● **Task item**
Every entry here should be copied exactly.

··· Supplied data

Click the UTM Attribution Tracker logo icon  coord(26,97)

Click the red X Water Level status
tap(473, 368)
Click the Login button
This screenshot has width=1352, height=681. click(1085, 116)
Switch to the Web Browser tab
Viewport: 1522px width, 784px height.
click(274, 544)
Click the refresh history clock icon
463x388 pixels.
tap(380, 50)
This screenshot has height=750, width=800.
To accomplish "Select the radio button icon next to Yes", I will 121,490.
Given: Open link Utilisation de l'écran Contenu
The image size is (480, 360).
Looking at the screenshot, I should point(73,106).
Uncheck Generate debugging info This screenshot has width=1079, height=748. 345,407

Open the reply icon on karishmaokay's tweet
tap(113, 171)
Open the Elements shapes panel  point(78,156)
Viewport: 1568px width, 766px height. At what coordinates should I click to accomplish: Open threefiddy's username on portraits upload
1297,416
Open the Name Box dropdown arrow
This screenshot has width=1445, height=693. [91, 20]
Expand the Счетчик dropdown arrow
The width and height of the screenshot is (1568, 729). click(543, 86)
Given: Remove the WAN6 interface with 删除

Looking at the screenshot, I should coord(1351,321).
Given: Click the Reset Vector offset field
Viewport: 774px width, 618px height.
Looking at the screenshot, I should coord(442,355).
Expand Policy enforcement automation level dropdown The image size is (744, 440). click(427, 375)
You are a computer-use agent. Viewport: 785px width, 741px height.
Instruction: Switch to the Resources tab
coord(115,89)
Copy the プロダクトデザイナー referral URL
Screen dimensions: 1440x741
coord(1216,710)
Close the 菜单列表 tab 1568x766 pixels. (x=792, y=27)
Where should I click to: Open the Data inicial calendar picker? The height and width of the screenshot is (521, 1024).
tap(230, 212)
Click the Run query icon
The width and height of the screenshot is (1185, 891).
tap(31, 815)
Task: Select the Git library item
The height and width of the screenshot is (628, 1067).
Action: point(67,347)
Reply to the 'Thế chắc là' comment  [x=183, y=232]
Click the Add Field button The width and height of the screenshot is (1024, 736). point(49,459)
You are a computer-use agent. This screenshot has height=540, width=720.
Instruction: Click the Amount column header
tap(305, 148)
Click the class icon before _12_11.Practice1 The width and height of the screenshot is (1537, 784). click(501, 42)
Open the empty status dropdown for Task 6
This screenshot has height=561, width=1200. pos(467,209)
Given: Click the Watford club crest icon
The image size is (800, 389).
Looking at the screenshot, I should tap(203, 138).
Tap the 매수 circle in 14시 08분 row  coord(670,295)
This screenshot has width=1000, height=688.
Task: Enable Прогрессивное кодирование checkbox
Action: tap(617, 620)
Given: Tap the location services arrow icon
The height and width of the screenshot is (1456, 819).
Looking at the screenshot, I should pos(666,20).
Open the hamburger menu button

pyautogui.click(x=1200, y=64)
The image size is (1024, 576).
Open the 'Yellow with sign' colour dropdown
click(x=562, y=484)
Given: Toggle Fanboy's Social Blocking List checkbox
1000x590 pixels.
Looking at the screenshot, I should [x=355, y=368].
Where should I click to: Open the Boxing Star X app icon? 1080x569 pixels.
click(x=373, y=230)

······

● **Problem solution**
Click the UTM Attribution Tracker logo icon  coord(26,97)

Click the red X Water Level status
tap(473, 368)
Click the Login button
This screenshot has width=1352, height=681. click(1085, 116)
Switch to the Web Browser tab
Viewport: 1522px width, 784px height.
click(274, 544)
Click the refresh history clock icon
463x388 pixels.
tap(380, 50)
This screenshot has height=750, width=800.
To accomplish "Select the radio button icon next to Yes", I will 121,490.
Given: Open link Utilisation de l'écran Contenu
The image size is (480, 360).
Looking at the screenshot, I should point(73,106).
Uncheck Generate debugging info This screenshot has width=1079, height=748. 345,407

Open the reply icon on karishmaokay's tweet
tap(113, 171)
Open the Elements shapes panel  point(78,156)
Viewport: 1568px width, 766px height. At what coordinates should I click to accomplish: Open threefiddy's username on portraits upload
1297,416
Open the Name Box dropdown arrow
This screenshot has width=1445, height=693. [91, 20]
Expand the Счетчик dropdown arrow
The width and height of the screenshot is (1568, 729). click(543, 86)
Given: Remove the WAN6 interface with 删除

Looking at the screenshot, I should coord(1351,321).
Given: Click the Reset Vector offset field
Viewport: 774px width, 618px height.
Looking at the screenshot, I should coord(442,355).
Expand Policy enforcement automation level dropdown The image size is (744, 440). click(427, 375)
You are a computer-use agent. Viewport: 785px width, 741px height.
Instruction: Switch to the Resources tab
coord(115,89)
Copy the プロダクトデザイナー referral URL
Screen dimensions: 1440x741
coord(1216,710)
Close the 菜单列表 tab 1568x766 pixels. (x=792, y=27)
Where should I click to: Open the Data inicial calendar picker? The height and width of the screenshot is (521, 1024).
tap(230, 212)
Click the Run query icon
The width and height of the screenshot is (1185, 891).
tap(31, 815)
Task: Select the Git library item
The height and width of the screenshot is (628, 1067).
Action: point(67,347)
Reply to the 'Thế chắc là' comment  [x=183, y=232]
Click the Add Field button The width and height of the screenshot is (1024, 736). point(49,459)
You are a computer-use agent. This screenshot has height=540, width=720.
Instruction: Click the Amount column header
tap(305, 148)
Click the class icon before _12_11.Practice1 The width and height of the screenshot is (1537, 784). click(501, 42)
Open the empty status dropdown for Task 6
This screenshot has height=561, width=1200. pos(467,209)
Given: Click the Watford club crest icon
The image size is (800, 389).
Looking at the screenshot, I should tap(203, 138).
Tap the 매수 circle in 14시 08분 row  coord(670,295)
This screenshot has width=1000, height=688.
Task: Enable Прогрессивное кодирование checkbox
Action: tap(617, 620)
Given: Tap the location services arrow icon
The height and width of the screenshot is (1456, 819).
Looking at the screenshot, I should pos(666,20).
Open the hamburger menu button

pyautogui.click(x=1200, y=64)
The image size is (1024, 576).
Open the 'Yellow with sign' colour dropdown
click(x=562, y=484)
Given: Toggle Fanboy's Social Blocking List checkbox
1000x590 pixels.
Looking at the screenshot, I should [x=355, y=368].
Where should I click to: Open the Boxing Star X app icon? 1080x569 pixels.
click(x=373, y=230)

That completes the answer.